何月何日に遊びにきます、、、なんて言われると私は困ってしまうのである。その日がくるまで、掃除のこととか、テーブルに並べるもののこととか考えると心穏やかに過ごせなくなってしまうからである。

その点、不意の客ならダイジョウブ。さぁ、どうぞどうぞ、散らかしておりましてぇ~、今までマゴが遊んでおりましたものですから~、とか何とか言いながら、さて何を供したらよいものかとめまぐるしく考える。

不意の客といえば、友達の S が話していたことが忘れられない。S がまだ社宅に住んでいた頃、正月であったので着物など着ていたが、夕方になっていささか着物にも飽きてきたので、洋服に着替えることにした。脱ぎ終わったばかりのとき、夫が友人を連れて帰ってきたのであった。

S は着物やら帯やら襦袢やら、とりどりの紐などを大急ぎでクルクルと巻き団子にすると、押入れのふすまを開けるや、上段のふとんの上にエイヤッと置いた。それからにこやかにドアを開け、招じ入れたのであった。

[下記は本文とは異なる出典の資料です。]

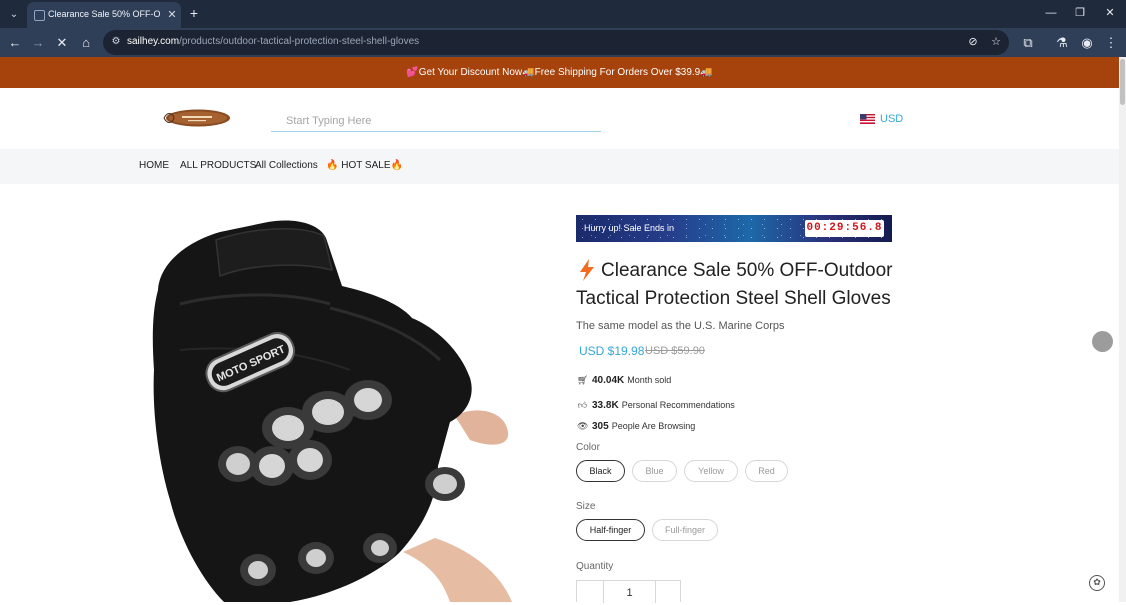 This screenshot has width=1126, height=605. What do you see at coordinates (868, 119) in the screenshot?
I see `us-flag-icon` at bounding box center [868, 119].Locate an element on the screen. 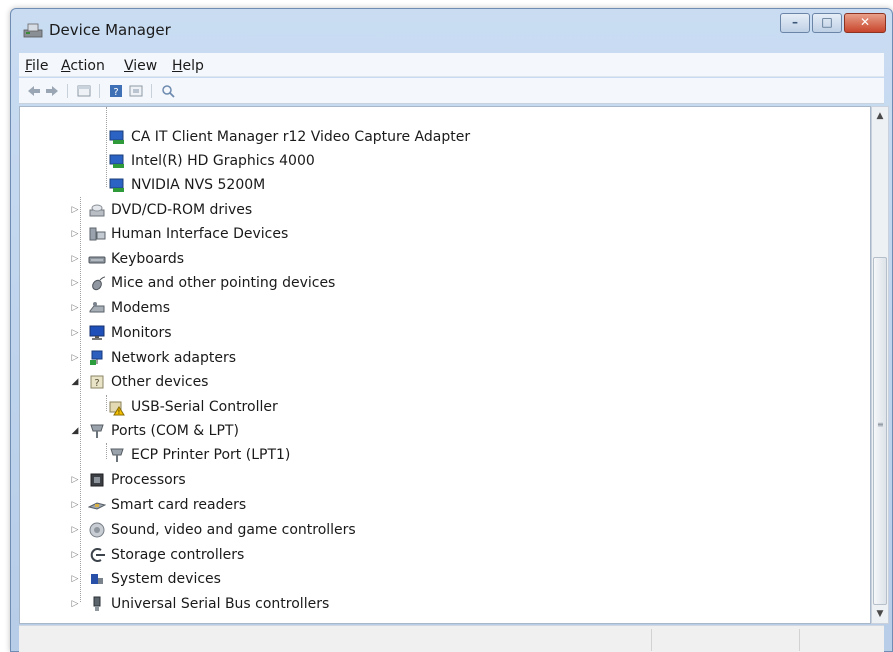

酒肴の用意などしているうちに、どうしても押入れの下段に置いて入る物が必要になったので、押入れのふすまを開けた。すると着物その他一式の団子がなだれのごとくに転がり落ちてきて、畳の上は満艦飾になったのであった。

夫とその友人ははじめはクックッと肩を震わせて笑わないでいようとつとめていたが、そのうち大きな口をあけてワッハッハーと笑いだしたということだった。  (この話、おもしろかったかしら?)

先ほど、不意の客ならOKよ、と言ったけれど、じつはそれも苦手なのである。たった今思い出したことなのだが、その昔、オットがまだ若い頃には、よく人を連れて帰ってきたものである。すると私は、“あそこのうちの奥さんはよくデキタ人だね~、感じいいよね~、嫌な顔ひとつしないね~”なーんて言われたいがために誠心誠意もてなしたものである。(冷凍冷蔵庫にあるもの惜しみなく並べ立てたもんである。)

それから、客人がお帰り遊ばす時にはにこやかに「またいつでもどうぞ~」なんて愛想良くしておった。けれどその後、オットの方を振り向いて言ったものである。「モオッ、私に断りもなく、人を連れてこないでよねッ、私にだって予定があるのよッ」

予定といっても、風呂に入って寝る、くらいの予定しかなくてもそう言ったのであった。ほーんとに私って昔は悪妻だったみたいね、今もそうだけど。